Begin EXTRACTED MATERIAL

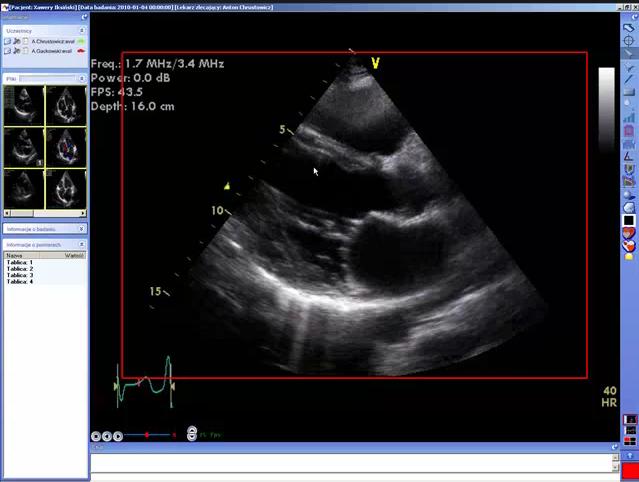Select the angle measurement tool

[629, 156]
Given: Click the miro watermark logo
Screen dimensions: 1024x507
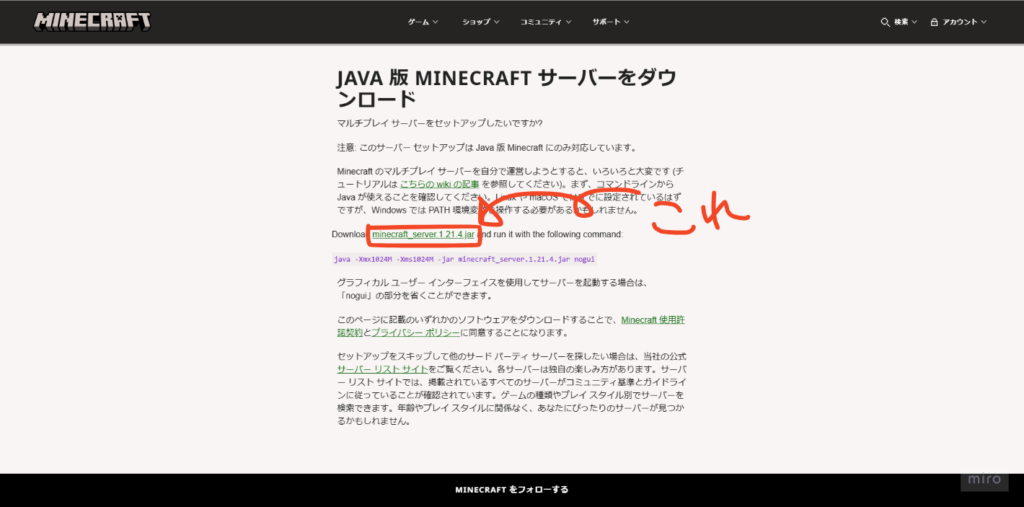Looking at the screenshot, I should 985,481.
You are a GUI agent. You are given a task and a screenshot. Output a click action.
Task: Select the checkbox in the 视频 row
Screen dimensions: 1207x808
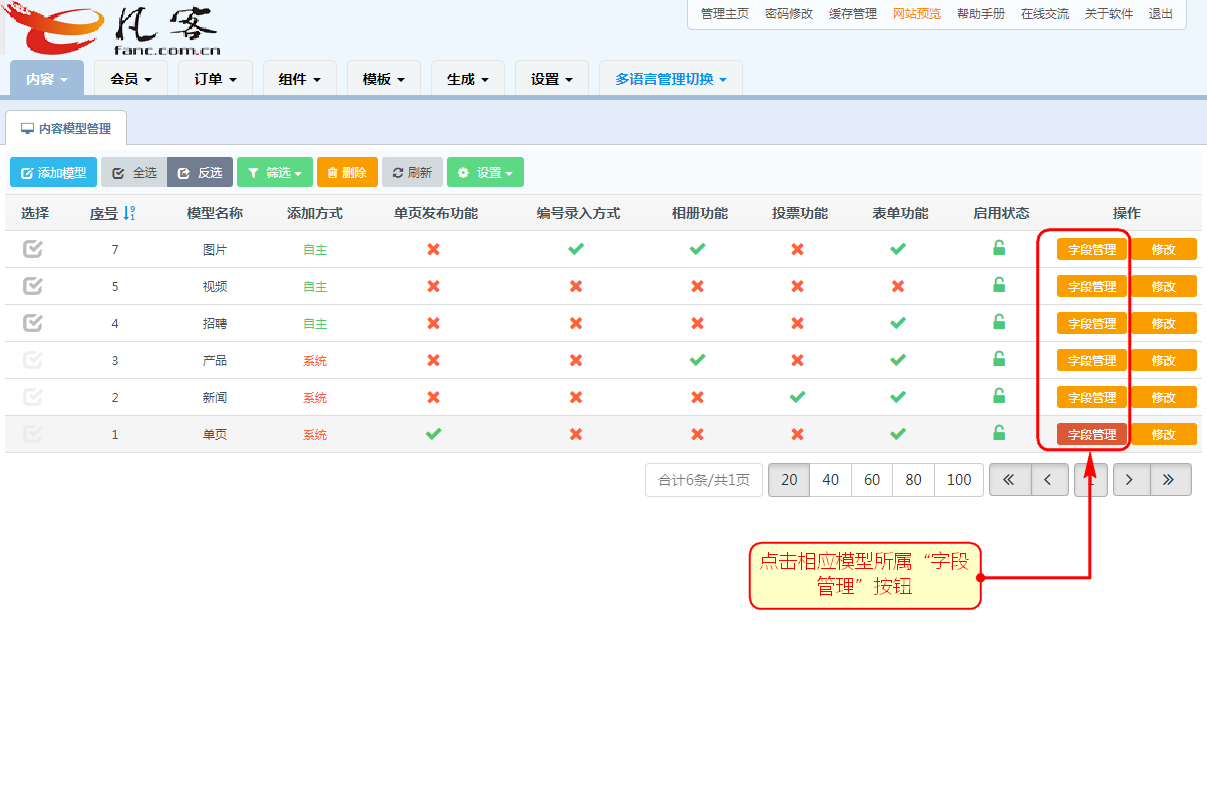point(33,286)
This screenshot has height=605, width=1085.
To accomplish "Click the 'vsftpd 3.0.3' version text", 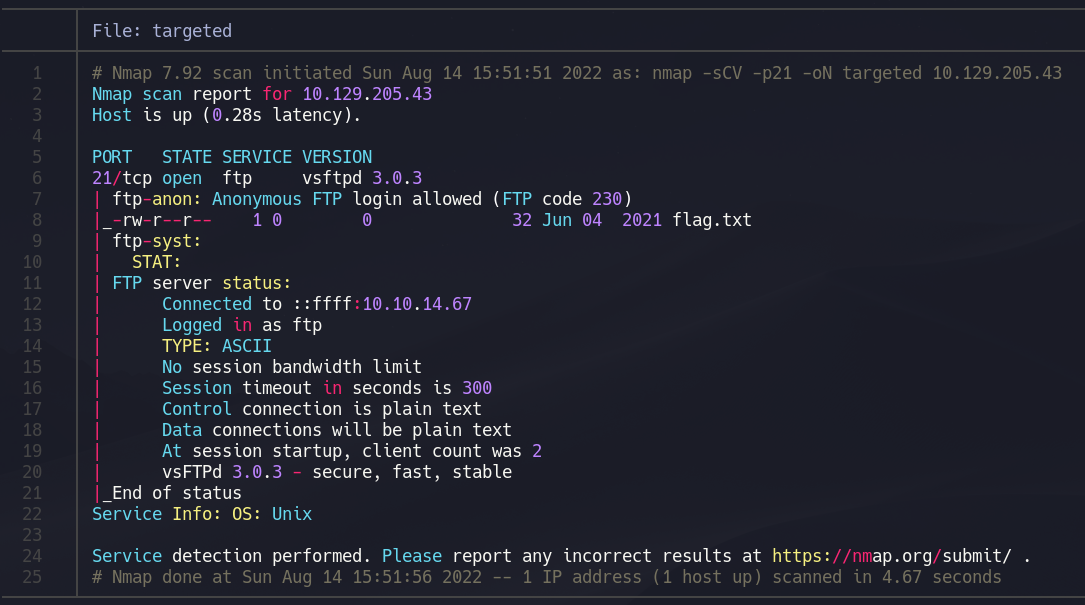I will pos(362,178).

End EXTRACTED MATERIAL

* _THE PROBLEM_: Print the listing word for word, starting at its first line and ending with the line that contains "Looking at the screenshot, I should 985,481.", with both ends included. Leave the pictures out.

* _CORRECT RESPONSE_:
Select the angle measurement tool

[629, 156]
Given: Click the miro watermark logo
Screen dimensions: 1024x507
Looking at the screenshot, I should 985,481.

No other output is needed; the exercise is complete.